START SELECTED TEXT

Why on Earth would Western bankers want to be promoting practices
that comply with, and therefore institutionalize and legitimate, this
repugnant and repressive code?
The answer, of course, is that they perceive in SCF a new way to
make money. The sub-prime fiasco demonstrates that it is perfectly
possible for American financiers to turn a blind eye to practices that
are unwise, even reckless and criminal, when there are profits and
bonuses to be garnered. Unfortunately, Shariah-Compliant Finance has
the potential to create a national sub-prime meltdown on steroids.
The reason? As a legal memorandum prepared for the Center for Security Policy
by experienced securities litigator David Yerushalmi
makes clear, Shariah-Compliant Finance entails considerable civil and
criminal exposure for firms that engage in it.

END SELECTED TEXT
START RECORDS

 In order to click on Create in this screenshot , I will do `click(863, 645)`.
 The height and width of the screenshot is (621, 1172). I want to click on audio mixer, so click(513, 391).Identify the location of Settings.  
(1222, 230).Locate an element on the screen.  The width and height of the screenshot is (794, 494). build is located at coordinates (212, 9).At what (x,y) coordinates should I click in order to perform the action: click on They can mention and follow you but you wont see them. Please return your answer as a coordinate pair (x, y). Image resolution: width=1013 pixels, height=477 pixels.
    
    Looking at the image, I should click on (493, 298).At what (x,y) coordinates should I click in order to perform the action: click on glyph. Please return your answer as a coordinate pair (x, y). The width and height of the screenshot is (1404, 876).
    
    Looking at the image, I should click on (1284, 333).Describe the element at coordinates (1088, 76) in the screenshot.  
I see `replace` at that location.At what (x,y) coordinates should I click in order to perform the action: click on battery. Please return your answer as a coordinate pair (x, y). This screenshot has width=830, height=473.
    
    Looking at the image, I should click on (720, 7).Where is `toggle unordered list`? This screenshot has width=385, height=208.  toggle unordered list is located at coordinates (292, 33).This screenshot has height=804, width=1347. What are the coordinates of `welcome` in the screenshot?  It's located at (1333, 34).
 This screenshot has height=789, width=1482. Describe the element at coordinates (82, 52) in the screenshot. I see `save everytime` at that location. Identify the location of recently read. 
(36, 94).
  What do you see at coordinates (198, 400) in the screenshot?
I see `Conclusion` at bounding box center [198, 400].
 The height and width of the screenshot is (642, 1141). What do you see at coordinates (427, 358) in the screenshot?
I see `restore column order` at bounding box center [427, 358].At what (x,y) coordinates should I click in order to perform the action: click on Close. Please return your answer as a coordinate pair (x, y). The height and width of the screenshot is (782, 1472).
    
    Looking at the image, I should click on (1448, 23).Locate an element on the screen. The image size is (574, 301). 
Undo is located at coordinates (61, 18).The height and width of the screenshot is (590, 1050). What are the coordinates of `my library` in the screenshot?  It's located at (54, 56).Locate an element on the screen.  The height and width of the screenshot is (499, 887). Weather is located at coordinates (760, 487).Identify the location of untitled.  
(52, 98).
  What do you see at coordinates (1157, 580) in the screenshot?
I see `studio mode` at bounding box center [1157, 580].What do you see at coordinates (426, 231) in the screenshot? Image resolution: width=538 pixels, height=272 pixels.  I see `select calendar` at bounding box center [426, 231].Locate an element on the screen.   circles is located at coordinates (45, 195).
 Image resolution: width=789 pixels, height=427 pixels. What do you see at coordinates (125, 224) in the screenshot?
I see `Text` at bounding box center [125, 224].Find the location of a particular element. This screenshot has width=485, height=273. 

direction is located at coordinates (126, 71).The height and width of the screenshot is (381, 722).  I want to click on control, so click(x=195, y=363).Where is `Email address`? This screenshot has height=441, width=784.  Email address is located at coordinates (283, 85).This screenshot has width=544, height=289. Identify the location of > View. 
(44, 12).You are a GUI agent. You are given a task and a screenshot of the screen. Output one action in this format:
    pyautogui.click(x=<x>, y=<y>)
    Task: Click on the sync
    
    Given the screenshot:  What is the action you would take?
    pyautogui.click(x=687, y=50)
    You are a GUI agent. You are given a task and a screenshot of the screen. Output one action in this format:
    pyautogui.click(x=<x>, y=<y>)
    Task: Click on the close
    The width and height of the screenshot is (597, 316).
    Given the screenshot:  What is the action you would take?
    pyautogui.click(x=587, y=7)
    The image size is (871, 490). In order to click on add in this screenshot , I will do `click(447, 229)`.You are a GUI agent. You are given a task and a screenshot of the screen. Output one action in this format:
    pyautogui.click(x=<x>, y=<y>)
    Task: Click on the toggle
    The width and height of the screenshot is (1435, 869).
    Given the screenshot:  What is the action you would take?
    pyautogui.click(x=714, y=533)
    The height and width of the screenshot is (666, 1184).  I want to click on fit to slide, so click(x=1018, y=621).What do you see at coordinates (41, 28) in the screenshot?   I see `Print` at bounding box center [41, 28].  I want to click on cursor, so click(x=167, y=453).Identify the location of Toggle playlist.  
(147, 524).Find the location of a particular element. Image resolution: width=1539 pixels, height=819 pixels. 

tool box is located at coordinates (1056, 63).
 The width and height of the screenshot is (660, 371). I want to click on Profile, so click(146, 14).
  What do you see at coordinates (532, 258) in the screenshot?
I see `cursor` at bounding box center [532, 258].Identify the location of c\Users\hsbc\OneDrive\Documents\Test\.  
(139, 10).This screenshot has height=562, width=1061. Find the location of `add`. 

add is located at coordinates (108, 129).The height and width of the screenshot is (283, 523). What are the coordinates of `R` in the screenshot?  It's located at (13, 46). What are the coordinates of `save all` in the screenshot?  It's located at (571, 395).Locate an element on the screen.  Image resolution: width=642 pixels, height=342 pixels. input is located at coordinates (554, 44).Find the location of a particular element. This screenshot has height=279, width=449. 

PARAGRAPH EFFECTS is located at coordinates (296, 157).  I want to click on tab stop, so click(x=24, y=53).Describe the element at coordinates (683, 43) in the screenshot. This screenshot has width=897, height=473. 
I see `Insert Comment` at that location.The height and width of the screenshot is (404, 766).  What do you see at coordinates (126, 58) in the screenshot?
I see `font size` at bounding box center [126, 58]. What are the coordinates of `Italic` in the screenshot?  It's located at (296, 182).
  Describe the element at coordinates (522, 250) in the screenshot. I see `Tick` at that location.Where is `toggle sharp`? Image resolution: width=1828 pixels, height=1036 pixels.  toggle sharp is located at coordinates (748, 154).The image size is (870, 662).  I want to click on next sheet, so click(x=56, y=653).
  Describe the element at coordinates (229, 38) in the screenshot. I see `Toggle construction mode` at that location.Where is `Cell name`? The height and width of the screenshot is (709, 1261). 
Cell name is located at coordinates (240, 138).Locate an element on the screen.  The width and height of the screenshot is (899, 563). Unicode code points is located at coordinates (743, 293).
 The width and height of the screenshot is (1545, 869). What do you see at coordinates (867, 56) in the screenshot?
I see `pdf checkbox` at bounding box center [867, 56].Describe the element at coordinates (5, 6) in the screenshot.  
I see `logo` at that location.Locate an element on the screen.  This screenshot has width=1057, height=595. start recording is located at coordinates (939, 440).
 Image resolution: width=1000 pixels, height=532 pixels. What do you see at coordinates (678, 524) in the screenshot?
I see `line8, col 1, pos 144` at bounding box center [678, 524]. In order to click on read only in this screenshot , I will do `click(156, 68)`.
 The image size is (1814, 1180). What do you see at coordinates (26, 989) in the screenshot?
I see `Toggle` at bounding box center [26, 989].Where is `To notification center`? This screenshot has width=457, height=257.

END RECORDS

● TO DO:
[a] In the passage on Shariah-Compliant Finance, who prepared the legal memorandum for the Center for Security Policy?
[b] Using the passage on Shariah-Compliant Finance, decide whether each statement agrees with it: (i) Western bankers perceive in SCF a new way to make money. (ii) The sub-prime fiasco shows that American financiers will not overlook reckless practices. (iii) Firms that engage in Shariah-Compliant Finance face only civil exposure.
[c] Carry on the passage on Shariah-Compliant Finance from its final sentence, keeping its voice and argument.

● EXERCISE RESULTS:
[a] Experienced securities litigator David Yerushalmi prepared it.

[b]
(i) Yes: "they perceive in SCF a new way to make money."
(ii) No: "it is perfectly possible for American financiers to turn a blind eye to practices that are unwise, even reckless and criminal."
(iii) No: "Shariah-Compliant Finance entails considerable civil and criminal exposure for firms that engage in it."

[c]
For starters, the authoritative Shariah law is inherently seditious,
as it explicitly calls for the violent overthrow of governments like
that of the United States and the replacement of democratic,
constitutional government with its theocratic code.
The Shariah advisers - Islamist scholars who adhere to the most
fundamentalist traditions and interpretations of their faith - enable
Shariah-Compliant Finance. They do so in ways that expose their
employers on Wall Street to such liabilities as racketeering, anti-trust violations and securities and consumer fraud.
Worse yet, through practices known as "zakat"(the tithing to charities
required of observant Muslims) and "purification" of funds (the
donation to approved charities of proceeds from investments that are
"tainted" by interest, speculation, pork or other non-Shariah-compliant
activities), SCF's Shariah advisers and their financial industry
employers may be involved in material support for terrorism.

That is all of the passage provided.